An example of equation (5) where \(l = 3\) and \(l-1 = 2\) is shown in equation (7) below.

\[W_{3 \times 2} = \begin{bmatrix} 3 && 4 \\ 2 && 1 \\ 1 && 1 \end{bmatrix} \\ {|| W^{ \left[ l \right]} ||}^{2} = \left( 3^2 + 4^2 \right) + \left( 2^2 + 1^2 \right) + \left( 1^1 + 1^2 \right) = 32 \tag{7}\]

It should be clear that there is ultimately an addition to the cost function and through this addition, the constraint of the hypothesis space follows. Please note that strictly speaking, the complexity can be added to the cost function in a different way (called Ivanov complexity) that truly constrains the hypothesis space instead of penalizing the cost function as is the case in Tikhanov regularization. In the common case scenario of deep neural networks, the effect is similar though, especially when seen from the point of view of the ultimate goal of generalizing of the model. (This follows from Lagrangian duality theory which is not covered in this text).

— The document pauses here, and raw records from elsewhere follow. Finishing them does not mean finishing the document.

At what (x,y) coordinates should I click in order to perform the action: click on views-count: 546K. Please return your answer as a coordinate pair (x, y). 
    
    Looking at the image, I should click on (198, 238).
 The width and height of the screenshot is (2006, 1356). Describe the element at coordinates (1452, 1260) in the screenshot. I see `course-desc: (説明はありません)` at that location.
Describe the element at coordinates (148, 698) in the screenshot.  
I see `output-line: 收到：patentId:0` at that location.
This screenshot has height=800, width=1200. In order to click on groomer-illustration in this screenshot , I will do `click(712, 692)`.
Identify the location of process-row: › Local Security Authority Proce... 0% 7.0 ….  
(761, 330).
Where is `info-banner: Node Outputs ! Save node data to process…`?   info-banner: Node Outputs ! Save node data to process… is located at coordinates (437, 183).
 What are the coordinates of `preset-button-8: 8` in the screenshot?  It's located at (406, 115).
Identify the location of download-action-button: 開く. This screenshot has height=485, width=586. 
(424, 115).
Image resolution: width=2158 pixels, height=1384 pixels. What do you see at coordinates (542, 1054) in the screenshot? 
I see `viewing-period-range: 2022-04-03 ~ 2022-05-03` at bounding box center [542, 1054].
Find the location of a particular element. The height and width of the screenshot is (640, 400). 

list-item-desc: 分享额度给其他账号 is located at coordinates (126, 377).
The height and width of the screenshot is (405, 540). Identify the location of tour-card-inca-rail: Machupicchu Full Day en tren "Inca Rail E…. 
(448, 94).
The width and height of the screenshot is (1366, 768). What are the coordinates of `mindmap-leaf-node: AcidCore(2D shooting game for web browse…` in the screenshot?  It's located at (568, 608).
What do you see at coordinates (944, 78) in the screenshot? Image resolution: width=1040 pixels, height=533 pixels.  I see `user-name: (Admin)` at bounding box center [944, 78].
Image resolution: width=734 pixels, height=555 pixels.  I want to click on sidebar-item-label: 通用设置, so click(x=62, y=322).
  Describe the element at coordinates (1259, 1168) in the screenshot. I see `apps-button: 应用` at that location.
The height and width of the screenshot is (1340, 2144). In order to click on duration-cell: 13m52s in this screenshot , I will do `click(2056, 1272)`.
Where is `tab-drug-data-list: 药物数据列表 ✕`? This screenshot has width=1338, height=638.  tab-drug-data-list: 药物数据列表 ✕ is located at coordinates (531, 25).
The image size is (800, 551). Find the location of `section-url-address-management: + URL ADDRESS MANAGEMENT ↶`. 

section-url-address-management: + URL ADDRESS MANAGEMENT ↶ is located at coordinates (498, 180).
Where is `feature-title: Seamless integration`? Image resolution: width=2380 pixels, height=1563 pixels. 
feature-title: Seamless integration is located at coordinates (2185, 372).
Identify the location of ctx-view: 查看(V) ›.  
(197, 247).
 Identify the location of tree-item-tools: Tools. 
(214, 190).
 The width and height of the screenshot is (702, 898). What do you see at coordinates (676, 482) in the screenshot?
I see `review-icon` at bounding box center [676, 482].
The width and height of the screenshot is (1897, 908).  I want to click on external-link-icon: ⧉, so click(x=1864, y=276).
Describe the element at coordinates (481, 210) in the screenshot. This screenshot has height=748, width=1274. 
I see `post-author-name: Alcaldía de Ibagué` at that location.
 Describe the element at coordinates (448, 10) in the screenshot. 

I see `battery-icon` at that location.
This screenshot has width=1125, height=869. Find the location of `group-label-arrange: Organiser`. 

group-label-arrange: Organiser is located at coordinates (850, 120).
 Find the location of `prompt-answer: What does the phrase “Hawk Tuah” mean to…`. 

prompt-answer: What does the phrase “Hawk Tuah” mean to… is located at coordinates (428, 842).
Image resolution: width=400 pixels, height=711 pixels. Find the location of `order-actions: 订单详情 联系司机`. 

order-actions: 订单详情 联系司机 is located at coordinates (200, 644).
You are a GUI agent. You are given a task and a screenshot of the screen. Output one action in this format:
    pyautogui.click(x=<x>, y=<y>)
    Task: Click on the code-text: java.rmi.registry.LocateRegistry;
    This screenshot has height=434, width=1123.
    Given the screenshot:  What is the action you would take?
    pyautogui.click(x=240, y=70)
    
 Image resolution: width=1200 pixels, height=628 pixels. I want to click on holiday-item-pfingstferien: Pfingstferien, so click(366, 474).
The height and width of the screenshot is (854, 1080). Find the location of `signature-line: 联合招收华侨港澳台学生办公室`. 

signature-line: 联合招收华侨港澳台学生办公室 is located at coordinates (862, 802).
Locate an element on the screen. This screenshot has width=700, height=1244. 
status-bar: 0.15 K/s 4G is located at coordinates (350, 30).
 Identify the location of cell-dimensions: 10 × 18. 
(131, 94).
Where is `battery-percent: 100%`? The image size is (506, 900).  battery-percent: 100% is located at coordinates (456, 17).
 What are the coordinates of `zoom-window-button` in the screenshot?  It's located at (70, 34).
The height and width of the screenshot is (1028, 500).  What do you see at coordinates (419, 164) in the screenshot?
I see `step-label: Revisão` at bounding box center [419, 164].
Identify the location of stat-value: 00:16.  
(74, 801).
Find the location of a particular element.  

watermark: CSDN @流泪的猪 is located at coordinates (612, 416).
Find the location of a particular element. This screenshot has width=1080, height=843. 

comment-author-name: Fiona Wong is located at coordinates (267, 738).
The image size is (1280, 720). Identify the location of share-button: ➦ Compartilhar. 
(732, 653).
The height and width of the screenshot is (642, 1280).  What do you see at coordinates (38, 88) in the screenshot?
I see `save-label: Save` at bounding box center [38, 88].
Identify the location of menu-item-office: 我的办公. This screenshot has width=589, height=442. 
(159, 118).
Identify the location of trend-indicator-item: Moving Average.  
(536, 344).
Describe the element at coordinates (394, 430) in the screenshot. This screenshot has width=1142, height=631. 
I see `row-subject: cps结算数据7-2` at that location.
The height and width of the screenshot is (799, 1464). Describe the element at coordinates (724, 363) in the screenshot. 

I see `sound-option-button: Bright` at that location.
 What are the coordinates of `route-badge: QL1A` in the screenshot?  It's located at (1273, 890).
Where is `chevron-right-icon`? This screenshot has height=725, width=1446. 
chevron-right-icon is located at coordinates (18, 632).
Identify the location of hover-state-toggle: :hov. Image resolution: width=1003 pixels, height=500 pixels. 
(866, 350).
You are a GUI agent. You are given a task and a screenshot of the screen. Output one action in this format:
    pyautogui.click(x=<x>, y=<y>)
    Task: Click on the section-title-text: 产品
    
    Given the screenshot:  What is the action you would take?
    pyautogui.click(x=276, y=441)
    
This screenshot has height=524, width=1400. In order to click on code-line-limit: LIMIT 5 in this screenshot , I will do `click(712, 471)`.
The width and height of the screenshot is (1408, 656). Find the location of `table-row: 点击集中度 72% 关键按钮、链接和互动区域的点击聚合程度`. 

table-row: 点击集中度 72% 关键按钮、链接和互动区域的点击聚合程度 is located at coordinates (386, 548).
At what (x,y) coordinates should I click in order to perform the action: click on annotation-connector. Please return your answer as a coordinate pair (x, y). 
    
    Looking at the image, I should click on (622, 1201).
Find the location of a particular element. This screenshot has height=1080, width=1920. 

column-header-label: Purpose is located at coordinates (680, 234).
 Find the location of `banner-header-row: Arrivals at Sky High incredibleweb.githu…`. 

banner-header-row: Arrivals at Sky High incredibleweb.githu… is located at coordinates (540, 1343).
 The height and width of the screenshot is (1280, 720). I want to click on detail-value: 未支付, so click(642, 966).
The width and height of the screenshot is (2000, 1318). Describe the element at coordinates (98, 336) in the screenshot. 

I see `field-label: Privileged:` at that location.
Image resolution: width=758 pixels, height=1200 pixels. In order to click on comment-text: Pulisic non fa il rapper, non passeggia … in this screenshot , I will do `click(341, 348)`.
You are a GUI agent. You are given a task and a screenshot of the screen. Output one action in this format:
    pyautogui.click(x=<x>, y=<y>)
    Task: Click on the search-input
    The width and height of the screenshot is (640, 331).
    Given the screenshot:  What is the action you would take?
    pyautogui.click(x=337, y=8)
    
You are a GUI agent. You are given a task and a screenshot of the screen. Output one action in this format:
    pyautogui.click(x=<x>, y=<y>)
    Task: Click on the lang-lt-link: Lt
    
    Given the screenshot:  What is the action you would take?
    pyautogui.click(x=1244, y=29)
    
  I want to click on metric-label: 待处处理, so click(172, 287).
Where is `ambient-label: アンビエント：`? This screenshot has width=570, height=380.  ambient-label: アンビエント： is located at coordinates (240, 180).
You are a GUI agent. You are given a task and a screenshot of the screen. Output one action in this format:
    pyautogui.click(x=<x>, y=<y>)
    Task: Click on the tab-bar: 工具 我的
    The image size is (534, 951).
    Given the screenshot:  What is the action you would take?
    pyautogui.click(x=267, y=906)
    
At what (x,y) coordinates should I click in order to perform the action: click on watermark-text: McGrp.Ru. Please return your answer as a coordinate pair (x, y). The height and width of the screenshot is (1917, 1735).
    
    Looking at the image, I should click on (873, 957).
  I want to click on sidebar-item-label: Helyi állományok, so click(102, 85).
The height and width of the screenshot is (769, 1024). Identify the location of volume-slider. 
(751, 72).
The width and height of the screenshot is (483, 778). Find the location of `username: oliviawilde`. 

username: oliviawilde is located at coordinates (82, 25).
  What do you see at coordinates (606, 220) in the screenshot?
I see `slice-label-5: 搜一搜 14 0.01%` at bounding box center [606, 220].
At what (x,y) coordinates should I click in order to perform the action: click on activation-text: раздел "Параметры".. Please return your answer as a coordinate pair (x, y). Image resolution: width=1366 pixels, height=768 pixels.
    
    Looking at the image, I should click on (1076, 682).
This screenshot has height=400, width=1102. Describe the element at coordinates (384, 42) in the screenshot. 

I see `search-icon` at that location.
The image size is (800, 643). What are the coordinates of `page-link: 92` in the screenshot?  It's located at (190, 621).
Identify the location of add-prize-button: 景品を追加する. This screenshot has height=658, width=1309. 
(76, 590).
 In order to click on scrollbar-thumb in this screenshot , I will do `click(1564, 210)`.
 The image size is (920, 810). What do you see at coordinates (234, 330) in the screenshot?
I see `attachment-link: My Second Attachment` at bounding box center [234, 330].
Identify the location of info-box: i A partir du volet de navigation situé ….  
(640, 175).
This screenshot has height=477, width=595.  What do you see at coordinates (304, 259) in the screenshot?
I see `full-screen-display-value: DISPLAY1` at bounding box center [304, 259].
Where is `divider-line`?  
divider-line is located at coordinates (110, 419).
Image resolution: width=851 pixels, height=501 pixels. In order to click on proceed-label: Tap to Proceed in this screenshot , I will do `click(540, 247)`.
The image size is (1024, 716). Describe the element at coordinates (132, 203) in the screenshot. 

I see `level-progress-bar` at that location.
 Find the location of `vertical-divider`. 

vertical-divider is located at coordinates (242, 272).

The intuition behind how the the hypothesis space is reduced can be understood in terms of the larger cost function value (by way of addition of a positive term). By taking the derivative (see below) and through gradient descent, i.e. minimizing the cost function, the weights will be pushed towards being zero. If weight values are closer to zero (smaller), then it makes the regularization term smaller (which is what gradient descent will do). With many weights approaching zero in value, this makes for a much simpler model, hence preventing overfitting (the final new weight values do not give the best performance for the training data). In fact, small values of the \(W\) (the weight matrix), provides small values during forward propagation. these smaller values tend to be in the linear part of the activation function (i.e. tanh or sigmoid), turning the network into more of a linear network. A linear network has a much less complex decision boundary, with the result that overfitting is reduced.

While this new cost function might seem complex, its derivative is fairly simple (as the penalization term is a sum of terms, made even easier by the original scaling term, \(\frac{1}{2}\)). During the update phase of backpropagation, the weights are updated as shown in equation (8).

\[\partial W^{\left[ l \right]} = \psi + \frac{\lambda}{m} W^{\left[ l \right]} \\ W^{\left[ l \right]} = W^{\left[ l \right]} - \alpha \partial W^{\left[ l \right]} \tag{8}\]

Here \(\psi\) is the original derivative of the cost function without the regularization term.

Note also that this form of regularization only describes the weights and not the biases. The latter can be included with the use of the Frobenius norm of a vector. In practice, though, there are far fewer bias parameters than weight parameters and they are excluded from the regularization.

Conclusion

Regularization, especially \(\ell_2\) regularization, is commonly used to decrease high variance in deep neural networks. By adding to the cost function it creates a simpler, more linear model, that may perform better during testing or with real-world data.

The code in Keras and TensorFlow is very easy to implement.